The offer was modest: lab space and enough money to pay one technician. In Portugal, job opportunities for scientists from abroad are much better than they used to be 25 years ago, but there still is "no decent seed money or a reentry funding policy, which is a great pity, because everything else makes us feel that we are becoming a 'normal' scientific country," de Sousa says. So Outeiro had to find money to establish his lab. By the time he joined IMM, he had secured research grants from the Calouste Gulbenkian and the Michael J. Fox foundations, two awards from the Portuguese government, and a Marie Curie International Reintegration Grant from the European Commission.
Today, five postdocs, four Ph.D. students, one master's degree student, and two technicians staff Outeiro's Cellular and Molecular Neuroscience lab. In addition to protein misfolding, the lab has research projects focused on the connection between aging and neurodegeneration and on the mechanisms by which toxic substances cause neuronal dysfunction and cell death.
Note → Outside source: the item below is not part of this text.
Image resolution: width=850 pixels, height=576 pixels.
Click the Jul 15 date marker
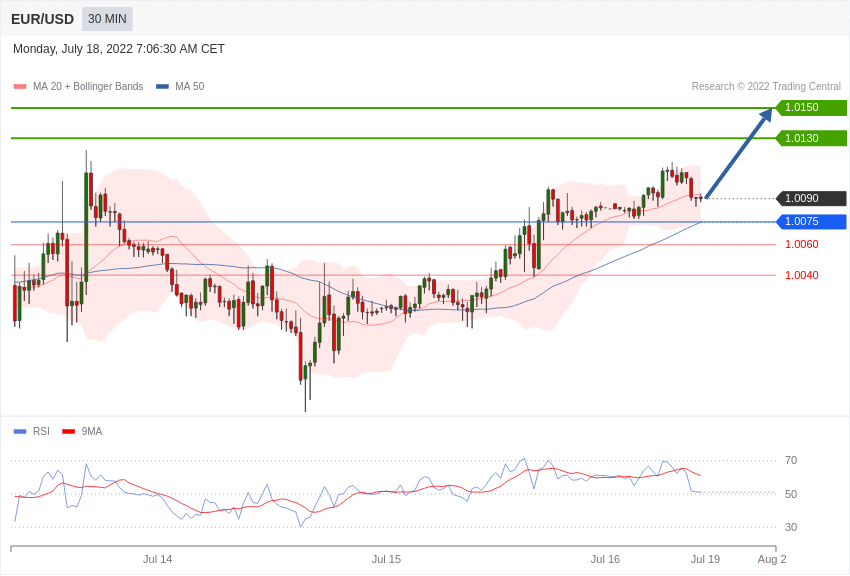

Despite the fundamental focus of his work, Outeiro tries to "keep in mind that the problems we are trying to tackle in the lab are ... not just fundamental problems. ... These are problems that are actually affecting millions of people all over the world," he says. "Maybe one day we will actually be able to ... help develop novel treatments for the patients."
Today, he is "still convinced that I made the right choice" in coming back to Portugal, Outeiro says, and others seem to agree. Last year, he received a prize from the Portuguese Society for Neuroscience for the best scientific article in 2007, an Aging Research Prize from the Portuguese Society for Neuroscience and Pfizer, and an Installation Grant from the European Molecular Biology Organization.
Despite these successes, Outeiro seems determined to keep contentment at bay. Once you start to be satisfied with your accomplishments, "you're probably not going to be as productive or as intense in what you do as you should be," he says.
Elisabeth Pain is contributing editor for South Europe.